A job represents a unit of work and are processed by workers. Upon entering a queue a job has an initial state added when processing begins it transitions to starting from there it can translate to one of 3 states the first state finished occurring when a job has a successful conclusion the second error when the job could not be completed but retried later with the last failed occurring at an error and the exhaustion of the retry limit.

After a job has transitioned to error state a temporal lock is added introducing a delay before the next retry. This timer is set along with the retry limit in the queue configuration.

Activity.

Each time a worker and job transition the action is recorded into the activity log. Accessed via the activity API this information is used to generate metrics by the monitor.

Monitor.

The monitor is run via a cron script once an hour and will run over the activity for the last hour and generate metrics which can be combined into periods like 6hours , 12 hours , 1 day, 1 week identifying trends and generating queue health information.

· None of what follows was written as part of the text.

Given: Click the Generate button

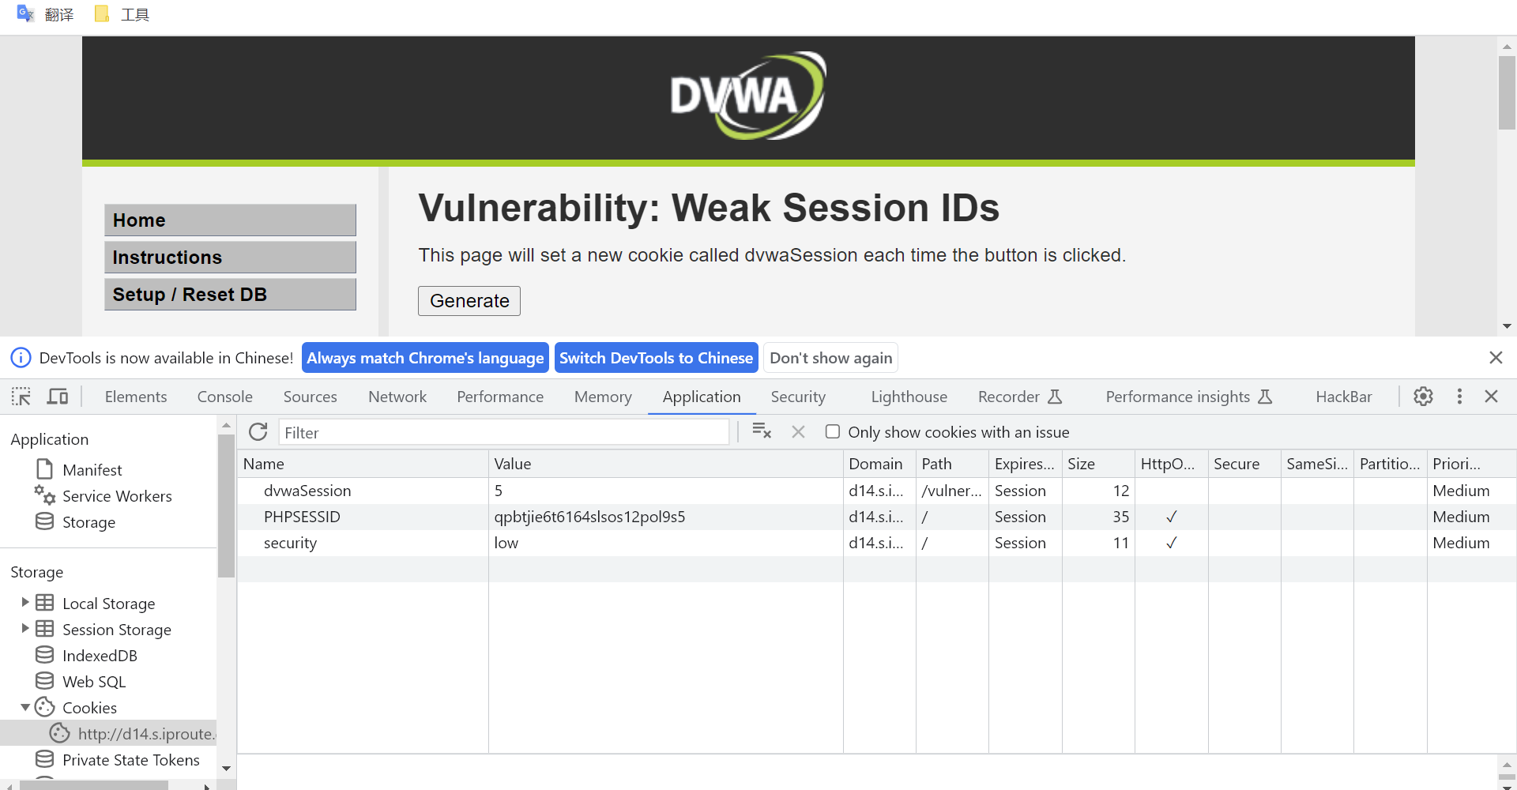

The monitor locks itself preventing overlapping executions and recounts. For example a script that runs 4 times and hour will only execute once but If the server was down for 2 hours the monitor will allow next 2 executions to run and cover the backlog.

Metrics

Metrics are recorded for job and workers,

Workers

Maximum executing time of a worker in the hour.
Minimum executing time of a worker in the hour.
Mean executing time of a worker in the hour.
Mean throughput of workers in the hour, the number of jobs processed by worker.
Maximum throughput, from config, maximum number of jobs that a worker can process.
Worker utilization (mean throughput / maximum throughput).

Jobs

Number of jobs added in the last hour.
Number of jobs started in the last hour.
Number of jobs failed in the last hour.
Number of jobs finished in the last hour.
Number of jobs in error in the last hour.
Mean service time, ie time from when job transitioned to added to finished / failed.
Minimum service Time.
Maximum service Time.

The most important metric?

The mean service time and worker utilization are the key metrics if the service time is greater than the base time, jobs are not cleared fast enough. If worker utilization is high scripts are processing their maximum.

Increase Capacity?

There are two options run workers more frequently or increase the maximum throughput thus lowering utilization and increasing capacity for busy times.

Example Runner of a job.

<?php
 
    /**
    *  Example Runner for a job
    *
    * @param InputInterface $input An InputInterface instance
    * @param OutputInterface $output An OutputInterface instance
    * @return null|integer null or 0 if everything went fine, or an error code
    */
    protected function execute(InputInterface $input, OutputInterface $output)
    {
        $queue = $this->getHelper('queue')->getQueue();
 
        # output to console.
        $queue->getDispatcher()->addSubscriber(new ConsoleSubscriber($output));
 
        # fetch a worker instance from queue api
        $worker = $queue->worker();
 
 
        try {
            # start the worker, record started state in the activity log
            $worker->start(new DateTime());
 
            # load the allocator, allocates work from pool of locked jobs 
            $allocator = $worker->receive(new DateTime());
 
            # fetch worker handle
            $handle = $worker->getId();
 
            # iterate over jobs to proces
     foreach($allocator as $job) {
 
                # inner error catch so error job wont stop worker processing
                try {
 
                    # start job, will transition job from added to starting in the activity log
                    $job->start($handle,new DateTime());
 
                    # simulate time taken by a single job to process
                    $sleep = (integer) mt_rand(0,15);    
                    sleep($sleep);        
 
                    # simulate a chance to fail    
                    $value = $this->floatRand(0,1);
 
                    if($value <= 0.08) {
                        # Setting the rety left to 0 to force a `failed` transition.
                        # the api will decerement the count for you normally.
                        $job->getStorage()->setRetryLeft(0);
 
                        # throw exception to be caught by inner handler
                        throw new LaterJobException('failure has occured');
                    }
 
                    # cause the `error` transition if retry counter > 0
                    if($value <= 0.08) {
                        throw new LaterJobException('error has occured');
                    }
 
                    # normal execution finished, transition from starting to finished in activity log
                    $job->finish($handle,new DateTime());
                }
                catch(LaterJobException $e) {
 
                    # transiton to failed or error  up to the developer to handle
                    # which transiton to pick, you may want the option to ignore failures
                    # and go to failed.
                    if($job->getRetryCount() > 0) {
                        $job->error($handle,new DateTime(),$e->getMessage());    
                    }
                    else {
                        $job->fail($handle,new DateTime(),$e->getMessage());    
                    }
                }
 
            }
 
        # finish the worker, will record finished state in activity log
            $worker->finish(new DateTime());
 
        } catch(LaterJobException $e) {
            # transition to error state, will record error state in activity log
            $worker->error($handle,new DateTime(),$e->getMessage());
            throw $e;            
        }
 
    return 0;
    }
 
?>